_Verilen Metin_
==*==

Tek tek ele alalım :
2011 yılından önce herkesin imrendiği bir hayatım vardı. yaşıtlarıma nazaran varlıklıydım. yakışıklı ve güzeldim. onlarca sevgilim olmuştu. fakat çok erken yaşta sıkıldım bunlardan.
Bunda kendi başına bir problem yok ama işte şu kafa (oneitis + aşkitis) adamı yakar :
Insan bir kere masala inanmasın, karşısına oneitisi çıkıyor (daha doğrusu karşısına çıkan ve kendisine ilk ilgi gösteren (ya da tahammül edebilen) hatuna fantezisini yansıtıyor.
onunla 2011 yılının sonlarına doğru tanışmıştık. ilk gözlerini gördüğüm anda evleneceğim kadın bu demiştim. gerçekten de öyle oldu.
Mavi hap tam güç devreye giriyor ve yarış atından (en azından kendi iddiası) at gözlüklü, çuvala sıçan yük beygiri yaratma süreci başlıyor. İlk gözlerini gördüğünde evleneceğim kadın bu dediğin an bittin zaten.
bir sıkıntısı, sorunu oluyordu ben kendimden vazgeçip ona adıyordum kendimi.
Bir erkeğin, bir kadının saygısını kaybetmesinin en kestirme yollarından biri bu. Nankörlük falan demeyin, bu adam kendinden iyi bir insan olduğu için değil, kadın için sonuna kadar çabalamazsa kaybederim korkusu yüzünden vazgeçiyor. Bu zayıflığı her kadın fark eder. Bir de üstüne kadının bu adam omurgalı mı, omurgasız mı diye yaptığı testlere bile böyle atlıyorsa sıçar.
Gözünün dışarıda olmamasında sorun yok. Ama şu aşırı duygu yüklü “saçları elime değse suçlu hissediyordum” duygusallığı çok sakat. Bu aşamada eleman tanrıçasına layık olmayan bir ölümlü olduğunun farkında olarak kendisinin ona yetmeyeceğini düşünüyor ve açığı sürekli ödeyerek, çabalayarak ve böyle romantik kelimelerle yaltaklanarak kapamaya çalışıyor. Tabii ki bunu rasyonelleştirecek ve şöyle diyecek :
evlilik teklifim bile muhteşemdi. yoktan var ederek yapmıştım.. yeni yeni dizilerde, filmlerde rastlıyorum bizim 7 yıl önce yaşadığımız sahneyi.. ben mecnundum, romeoydum, tristandım, ben aşktım.
Şimdi dönüp bakınca sen neymişsin görüyorsundur umarım diyeceğim de görse bunu yazmaz.
Bu aşamada yıllardır çiğnediği önemli kurallardan birini etkisini ağır şekilde görmeye başlıyor.
yavaş yavaş içimde ki sıkıntıların nedenini fark etmeye başlamıştım. ben 10 adım atıyorsam o 1 adım atıyordu.
Onun sadece bir adım atmasının en büyük nedeni zaten senin her halta 10 adım atman.

==*==

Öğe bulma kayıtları
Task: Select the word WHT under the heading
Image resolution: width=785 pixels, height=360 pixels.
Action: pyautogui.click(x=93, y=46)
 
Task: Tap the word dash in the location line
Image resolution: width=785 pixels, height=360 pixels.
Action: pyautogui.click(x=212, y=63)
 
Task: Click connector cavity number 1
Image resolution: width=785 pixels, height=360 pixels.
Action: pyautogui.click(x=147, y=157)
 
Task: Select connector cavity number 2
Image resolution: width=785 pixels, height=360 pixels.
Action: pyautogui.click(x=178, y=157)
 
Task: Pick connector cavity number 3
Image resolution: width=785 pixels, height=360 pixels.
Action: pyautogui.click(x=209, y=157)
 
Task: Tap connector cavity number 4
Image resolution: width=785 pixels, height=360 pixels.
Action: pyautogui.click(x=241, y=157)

==*==

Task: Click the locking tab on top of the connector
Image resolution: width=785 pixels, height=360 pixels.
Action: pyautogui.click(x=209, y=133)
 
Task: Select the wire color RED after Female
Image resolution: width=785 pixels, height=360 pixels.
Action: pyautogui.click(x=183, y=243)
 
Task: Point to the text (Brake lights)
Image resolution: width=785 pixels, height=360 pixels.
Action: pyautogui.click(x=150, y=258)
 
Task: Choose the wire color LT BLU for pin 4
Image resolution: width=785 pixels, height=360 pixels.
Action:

==*==

Verilen metnin "Mavi hap tam" sözleriyle başlayıp "an bittin zaten." sözleriyle biten bölümünü, "yük beygiri" ifadesini "iş beygiri" olarak yeniden adlandırıp tekrar yazın.

_Tam Çıktı_
Mavi hap tam güç devreye giriyor ve yarış atından (en azından kendi iddiası) at gözlüklü, çuvala sıçan iş beygiri yaratma süreci başlıyor. İlk gözlerini gördüğünde evleneceğim kadın bu dediğin an bittin zaten.